Finance providers will be able to use discretion to decide how thoroughly they investigate how a prospective borrower’s assets or inheritance would affect their repayments.
Cabinet has also agreed to a more in-depth review of the CCCFA “to address areas of under-performance, including liability settings and disclosure obligations”. It will also consider if there’s sufficient regulation around products or lenders offering high-interest loans.
“We are revoking 11 pages of overly prescriptive affordability regulations, introduced by the last government, to enable Kiwis to access finance with confidence,” says Bayly, adding the regulations have created unnecessary compliance costs and amount to an excessive barrier to lending.
The changes will still require lenders to act responsibly, but they will not have to follow a prescriptive, one-size-fits-all process, he says.
“When the affordability regulations were introduced into the CCCFA in December 2021, they threw a bucket of cold ice over banks and financial providers by prescribing minimum steps to assess the affordability of a loan,” adds Bayly.
“The overly arduous checks meant the time it took to process loans dramatically increased. Lenders told me that a small loan that used to take two hours to process suddenly took up to eight hours.”
He says it has become difficult for people to borrow $500 – for example, to repair their vehicles – forcing them to go to high-interest loan sharks.
Bishop adds the time it now takes to process a home loan has increased substantially, making it harder for people trying to get into the market.
However, Labour has warned the government’s changes are likely to put lenders at greater risk from loan sharks.
Arena Williams, the party’s spokesperson for commerce and consumer affairs, says: “It’s important that New Zealanders can access safe, responsible and affordable credit. Kiwis can expect less protection from loan sharks and unaffordable debt.
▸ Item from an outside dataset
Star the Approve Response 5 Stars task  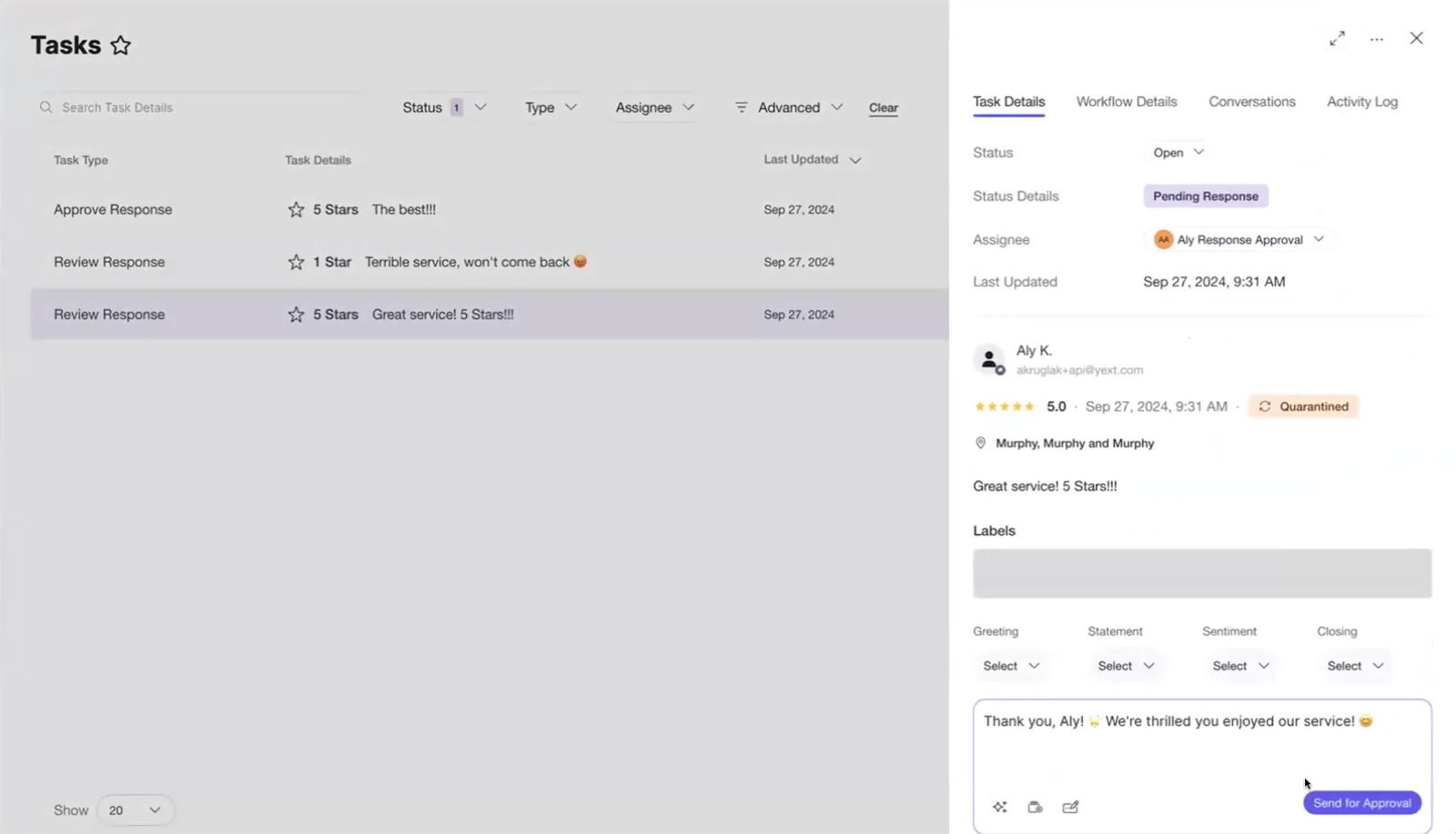click(x=294, y=209)
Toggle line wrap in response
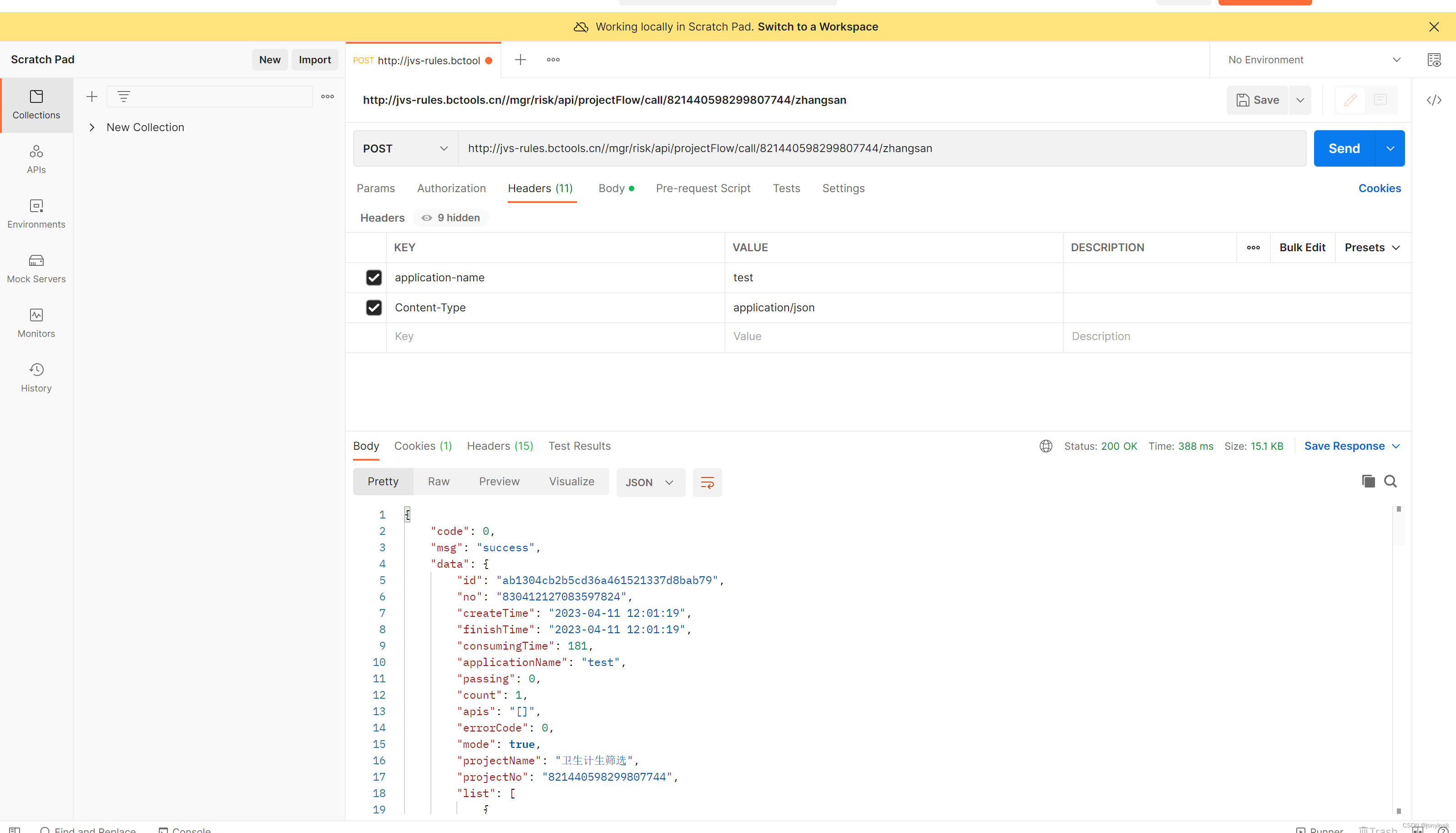Viewport: 1456px width, 833px height. coord(707,483)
“Labour responded to feedback, especially from first-home buyers, that banks had gone too far. We made the initial set of changes to strike the right balance and ensure everyone can access credit effectively.”
While the CCCFA has been praised by some for protecting people from predatory lenders, the financial-services sector in particular has criticised as too unwieldy.
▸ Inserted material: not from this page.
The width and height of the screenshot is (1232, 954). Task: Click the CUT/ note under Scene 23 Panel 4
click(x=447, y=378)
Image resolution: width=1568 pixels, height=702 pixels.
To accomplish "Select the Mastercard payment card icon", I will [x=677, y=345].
The previous government relaxed the rules in May 2023 and July 2022 after conceding changes it made in December 2021 had resulted in “unintended impacts”.
Requirements for assessing the affordability of loans are expected to be revoked in the coming months and “redundant” Covid-19 exemptions from the CCCFA will also be removed. That will be followed by the responsible lending code being updated.
By April 25, companies whose primary business is non-financial goods and services, such as certain car dealers, will be fully exempted from duplicative reporting requirements under the CCCFA.
By the same date, local authorities will be exempted from the CCCFA to allow them to administer voluntary targeted-rates schemes, such as loans to install insulation or heat pumps, without incurring unnecessary compliance costs.
Earlier this year, Bayly announced the responsibilities for overseeing CCCFA would shift to the Financial Markets Authority from the Commerce Commission.
Dispute resolution changes
The rules governing the Insurance and Financial Services Ombudsman (IFSO), Banking Ombudsman, Financial Services Complaints Ltd (FSCL) and Financial Dispute Resolution Service will be aligned.
The maximum amount that can be awarded under the schemes will increase to $500,000 with the government looking to have rules enabling the changes in place by July 18.
It is also supporting the proposed merger of the IFSO and FSCL from July 1 next year. It’s hoped that this move, which was announced on April 19, will assist in streamlining services, creating operational efficiencies and removing duplication.
More changes on the way
The second stage of reforms will include streamlining the CCCFA, Financial Markets (Conduct of institutions) Amendment Act and Financial Service Providers (Registration and Dispute Resolution) Act. Public consultation is set to start in early May.
The review of the CCCFA will include liability settings, disclosure obligations and high-cost credit provisions.
The government will also look at the effectiveness of the financial dispute resolution system, and transferring responsibility for the CCCFA to the Financial Markets Authority.
Regime requirements into the conduct of financial institutions regime, and reviewing the conduct licensing framework in the Financial Markets Conduct Act to ensure there is balance and flexibility, are also on the table.